Does it ever feel like the people that you are closest to treat you like chopped liver?
Your husband repairs the neighbors garage door while your garbage disposal waits to be installed.
Your mom is a gracious host to your friends but was yelling at you to clean your room less than hour ago.
You plan coffee dates with your girlfriends but become ungrateful when your husband asks you to bring him the lunch he left at home.
It is like we care more about what other people think than the people closest to us. Why is that?

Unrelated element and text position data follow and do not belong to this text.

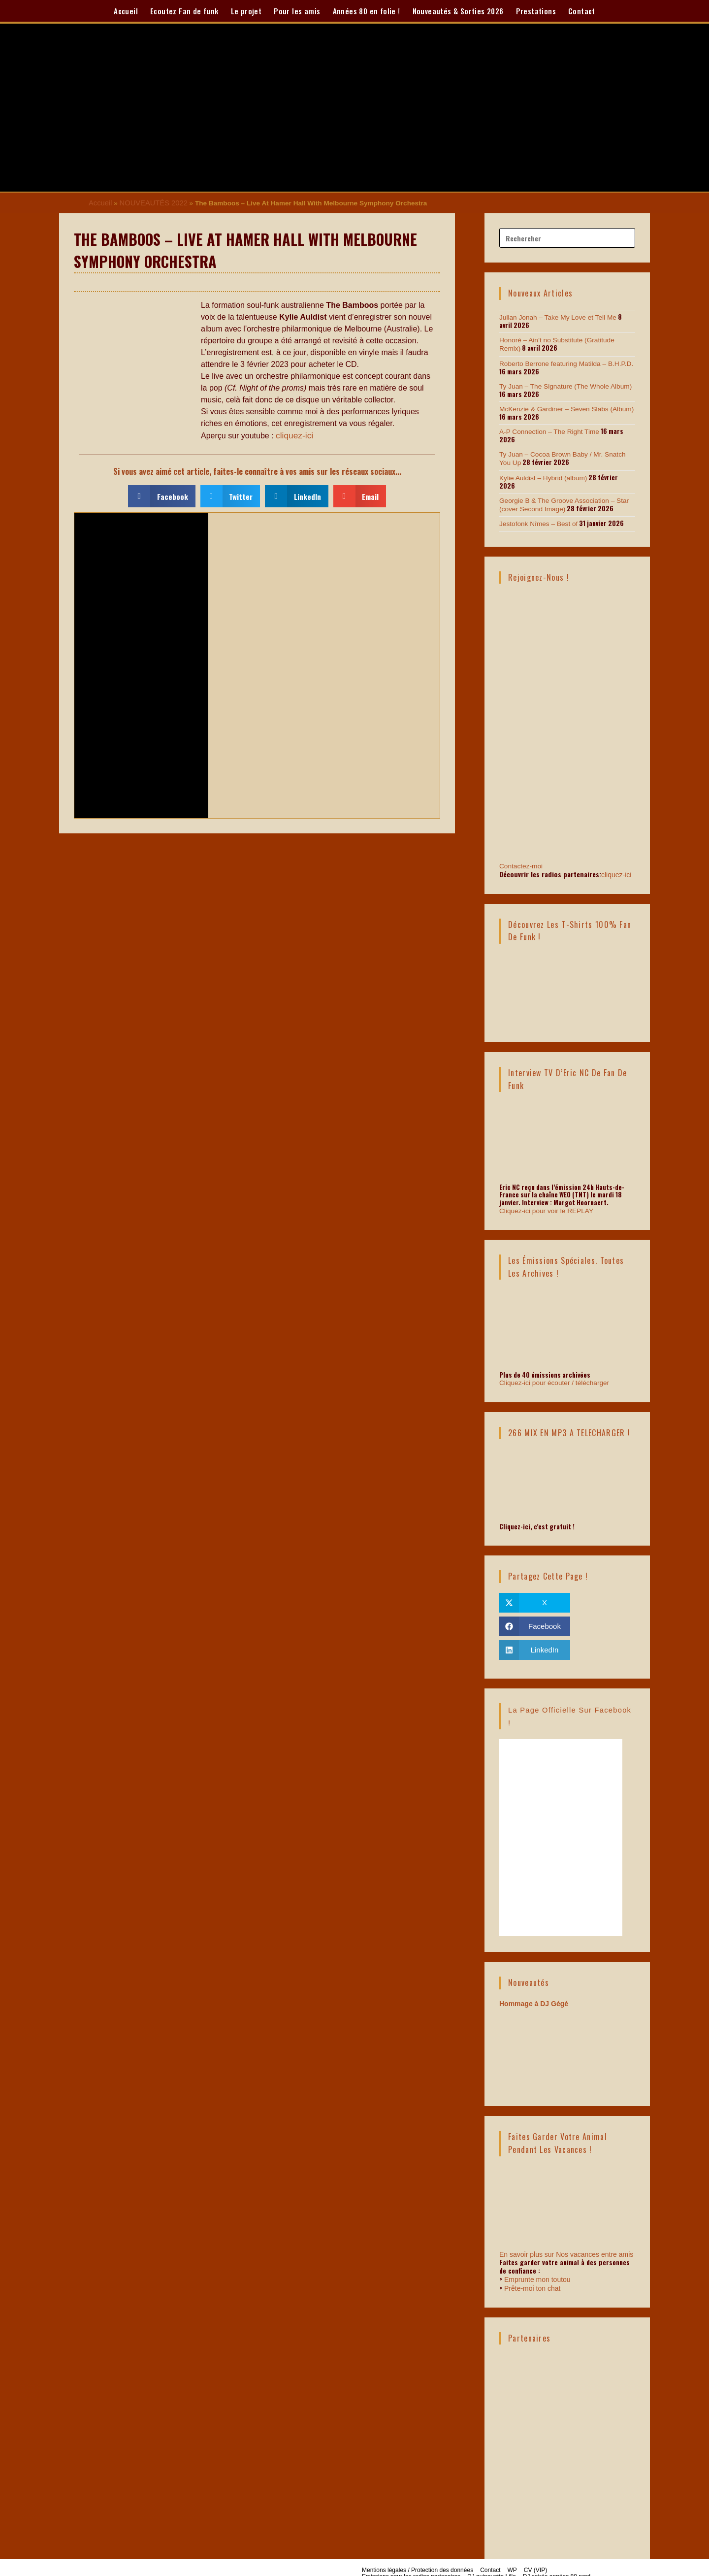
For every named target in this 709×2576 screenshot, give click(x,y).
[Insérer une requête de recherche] (567, 237)
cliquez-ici (293, 434)
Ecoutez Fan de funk (184, 10)
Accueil (126, 10)
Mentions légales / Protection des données (417, 2552)
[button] (161, 494)
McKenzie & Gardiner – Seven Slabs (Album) (563, 405)
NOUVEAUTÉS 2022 (149, 202)
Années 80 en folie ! (366, 10)
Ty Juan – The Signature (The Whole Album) (562, 383)
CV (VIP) (535, 2552)
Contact (581, 10)
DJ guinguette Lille (491, 2558)
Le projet (246, 10)
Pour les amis (297, 10)
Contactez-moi (567, 808)
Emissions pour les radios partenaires (411, 2558)
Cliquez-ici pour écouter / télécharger (551, 1366)
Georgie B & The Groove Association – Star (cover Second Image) (561, 491)
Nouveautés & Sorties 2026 (458, 10)
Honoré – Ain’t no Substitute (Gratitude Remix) (565, 338)
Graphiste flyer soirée (390, 2565)
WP (512, 2552)
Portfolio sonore (445, 2565)
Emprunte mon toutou (537, 2262)
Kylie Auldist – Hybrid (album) (541, 472)
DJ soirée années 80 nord (556, 2558)
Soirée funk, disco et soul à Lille (514, 2565)
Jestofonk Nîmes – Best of (536, 510)
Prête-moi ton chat (532, 2271)
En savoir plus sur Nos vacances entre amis (566, 2237)
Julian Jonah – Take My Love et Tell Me (555, 316)
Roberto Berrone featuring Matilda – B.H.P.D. (563, 360)
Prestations (536, 10)
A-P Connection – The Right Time (546, 427)
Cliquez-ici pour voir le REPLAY (544, 1194)
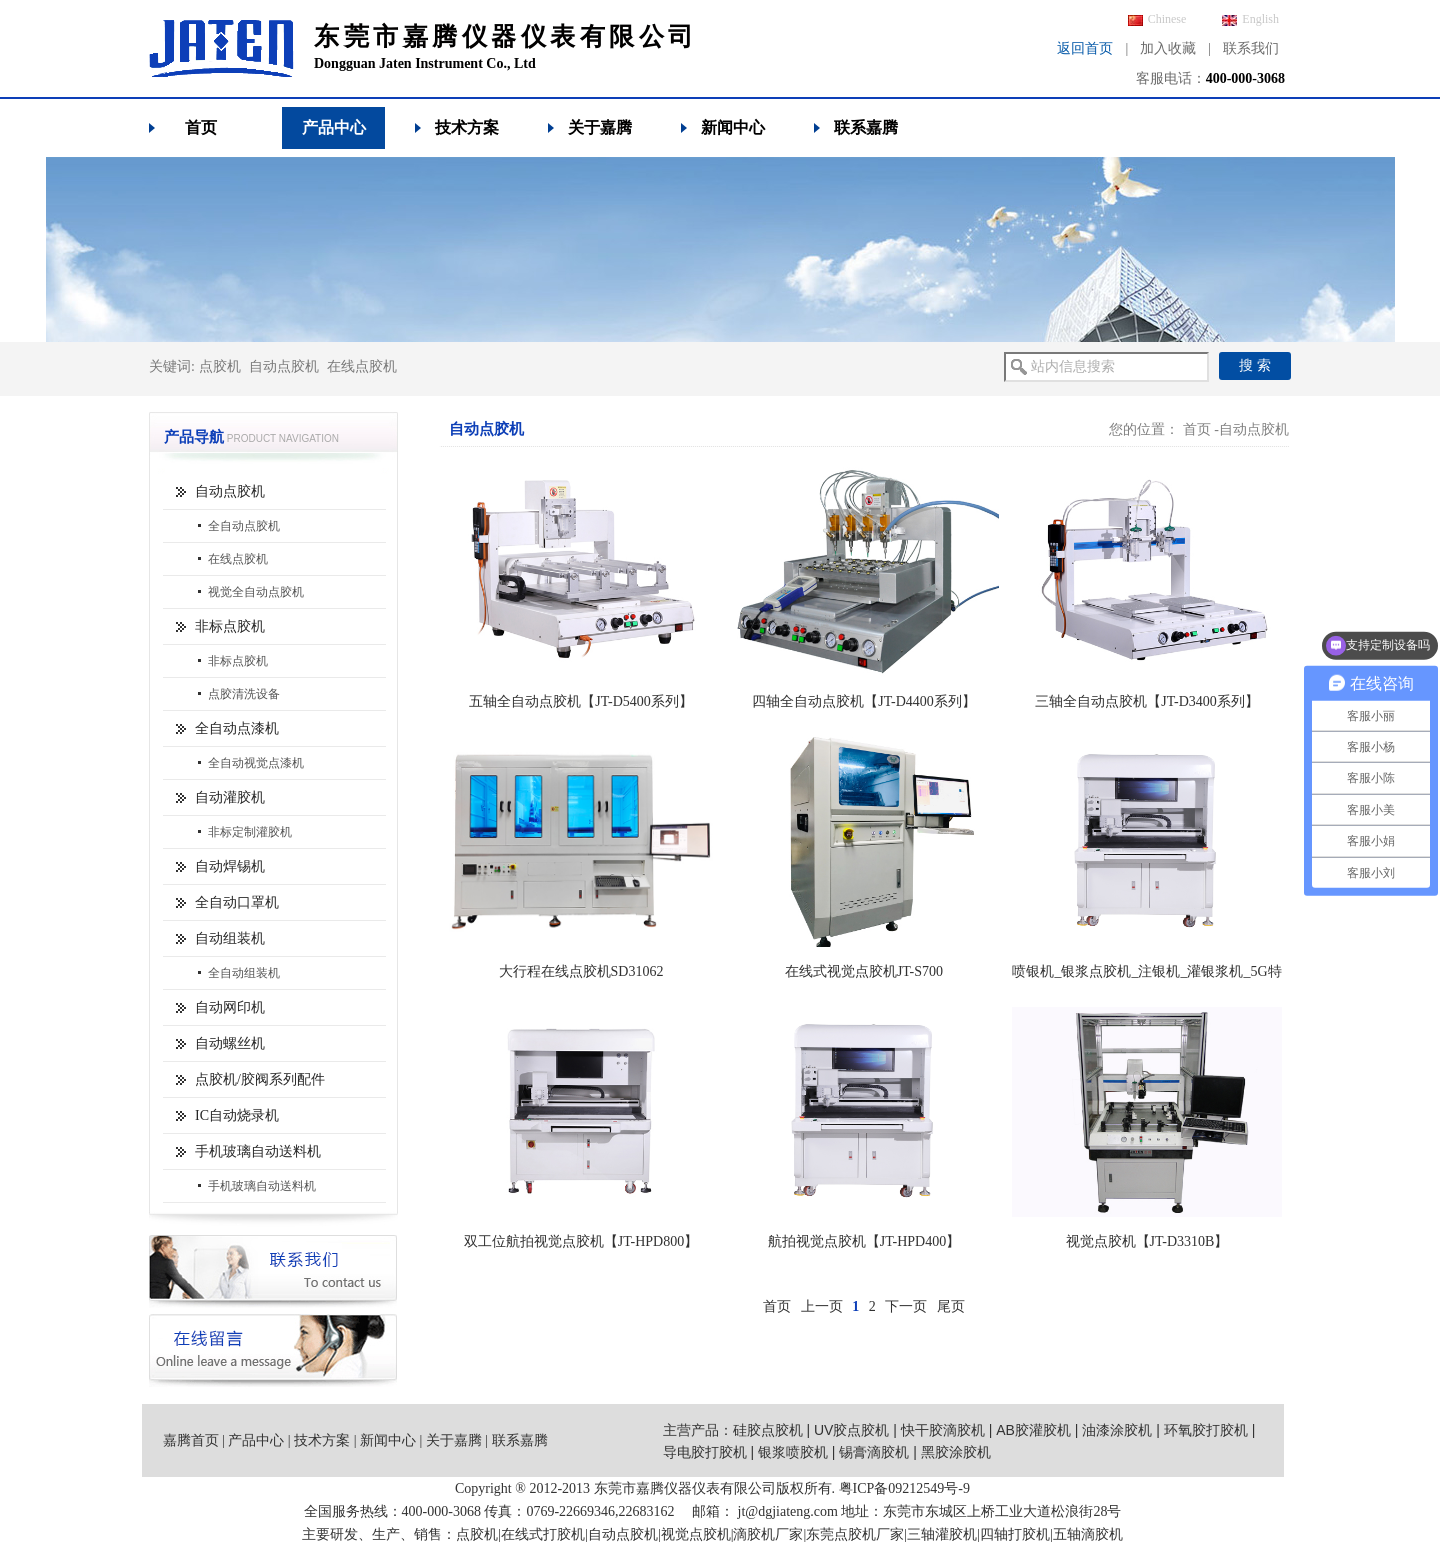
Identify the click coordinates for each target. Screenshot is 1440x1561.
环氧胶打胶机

Before we get married and start a family we only have ourselves to worry about. We are solely responsible for what we say, eat, drink, spend, and wear. Through these actions we are communicating. We are attempting to have others think and feel a certain way about us based on the picture we paint through these words and actions. For example, Harry would like you to perceive him as important. He wears new clothes, drives a nice car, works long hours, and picks up the tab when he is out with friends. He seems to have “arrived”. Harry only has to navigate his actions in his attempts to ensure his audience perceives him as important.

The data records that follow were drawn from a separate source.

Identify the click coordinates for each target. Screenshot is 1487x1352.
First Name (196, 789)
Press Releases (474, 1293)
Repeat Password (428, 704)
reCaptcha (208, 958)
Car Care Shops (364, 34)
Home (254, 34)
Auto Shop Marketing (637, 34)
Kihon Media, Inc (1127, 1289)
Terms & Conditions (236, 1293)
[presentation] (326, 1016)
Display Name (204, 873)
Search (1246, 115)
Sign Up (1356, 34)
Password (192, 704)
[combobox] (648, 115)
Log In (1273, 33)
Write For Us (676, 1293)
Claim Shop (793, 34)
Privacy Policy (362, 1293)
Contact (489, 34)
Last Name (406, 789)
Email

To create a more thorough image, let’s imagine Harry on a stage. On this stage he is doing his interpretive dance to communicate and express his life to his audience. All of his actions/dancing are a demonstration of “importance” so that anyone who happens to see him could only infer that Harry is important.

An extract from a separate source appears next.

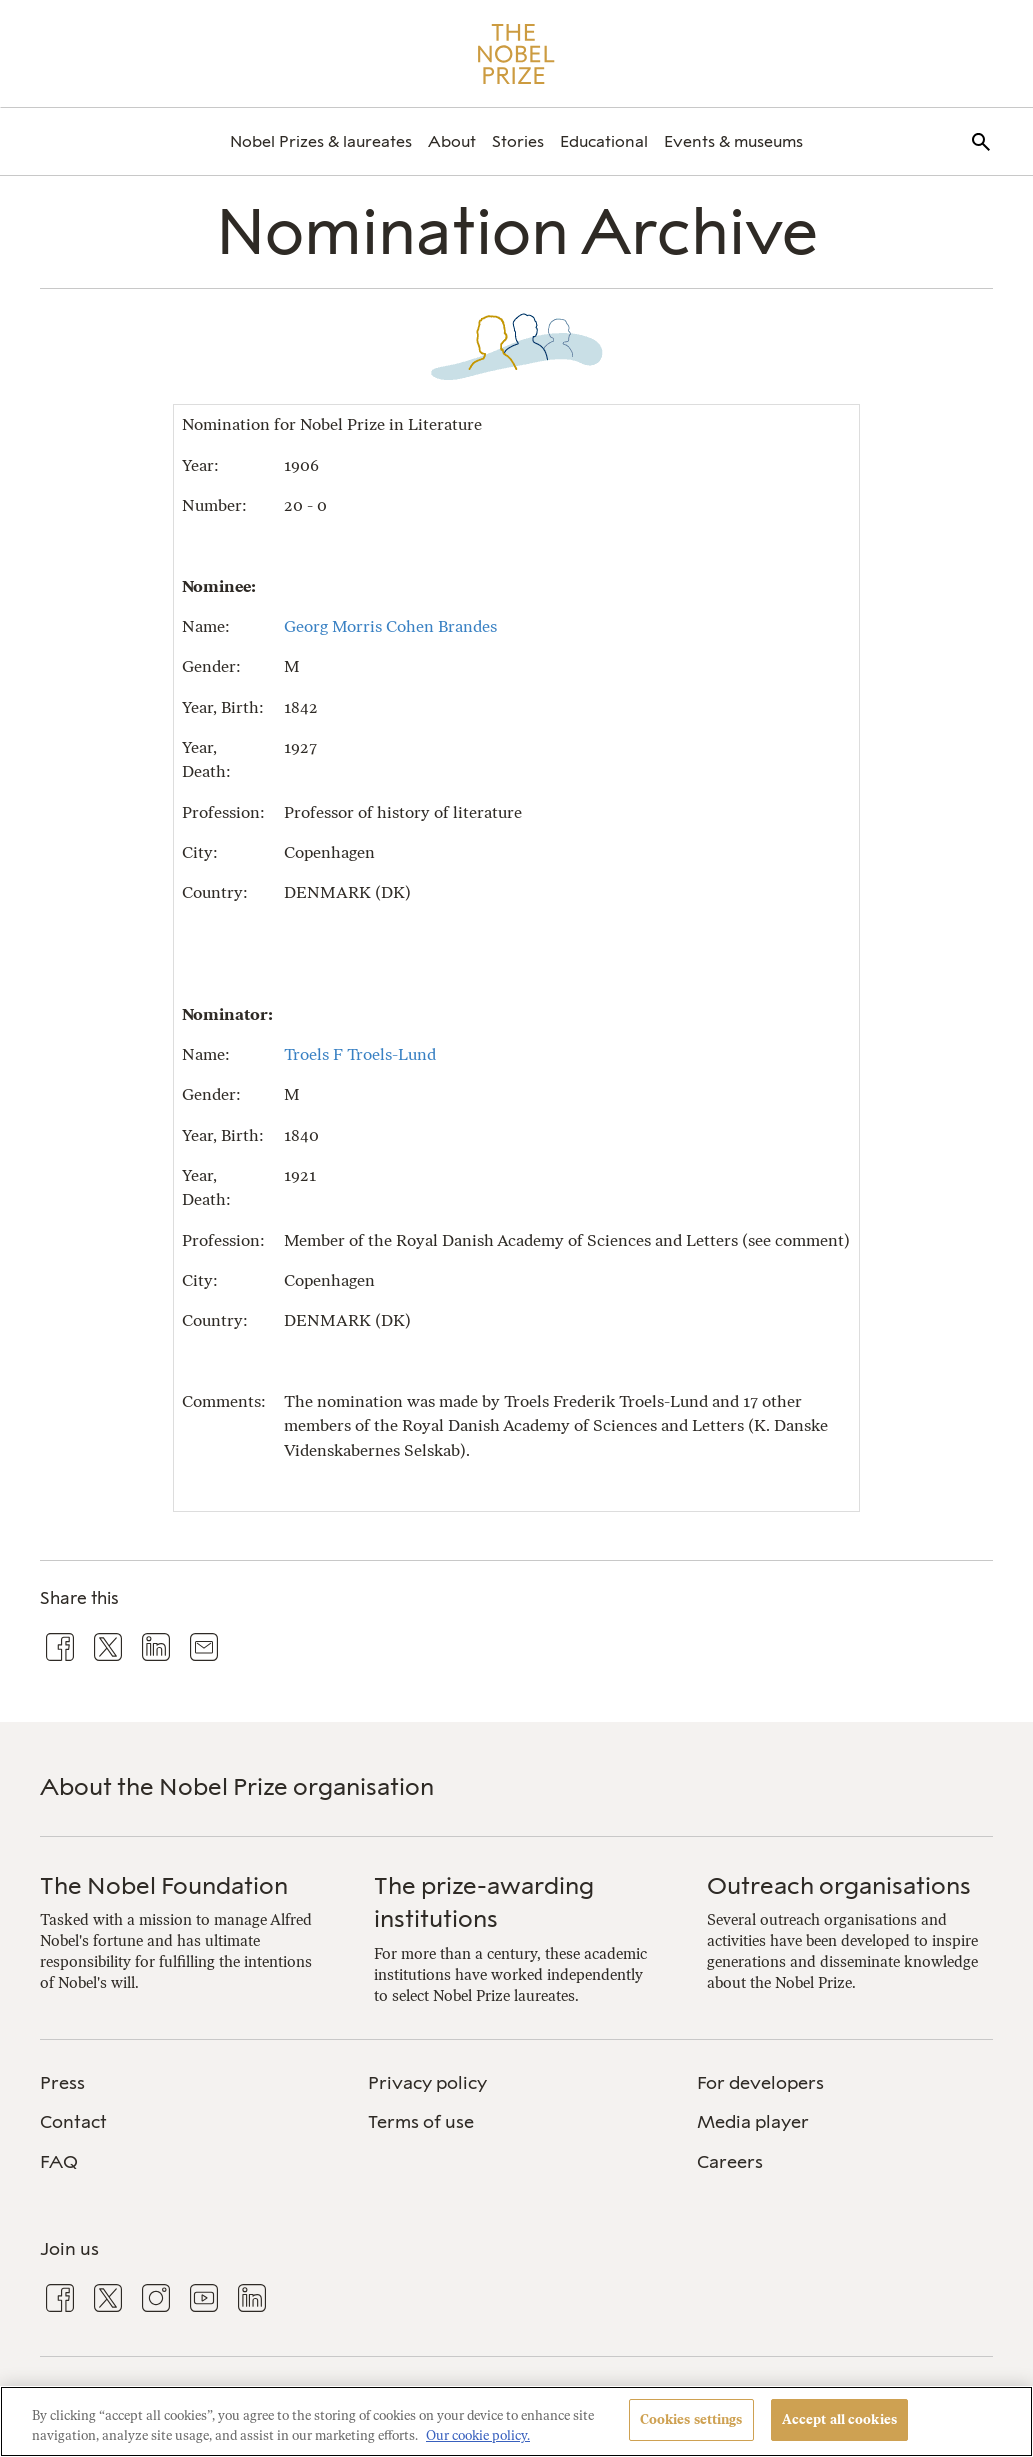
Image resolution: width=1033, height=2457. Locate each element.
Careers (730, 2162)
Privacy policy (427, 2083)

But the whole reason he is doing a song and dance on this stage is because he ultimately feels as though he is NOT important. Ultimately, Harry feels like he is replaceable. But the audience cannot know that under any circumstance. Harry must maintain the audience’s thoughts to ensure that he does not feel replaceable. So long as “they” think he is important, he does not have to worry about feeling replaceable.
Lets fast forward to Harry’s future: he has a spouse and children. The members of his family are not a part of the audience, they are now a part of his song and dance on stage. He has added dance team members. And now he must attempt to control their dance number so that the audience continues to see him as important. Not only as an important individual, but an important husband and father, as well. Added pressure. When a member of his family falls out of his inferred choreography he runs the risk of being exposed as replaceable.
Our actions are too often navigated by what we think other people are thinking. We create a song and dance for people that may or may not even be watching. This is not freedom. This is a personal imprisonment, only we’re the prisoner AND the guard. Our prison sentence ends when we step off the stage and allow ourselves to be who we were intended to be regardless of what others may think or feel.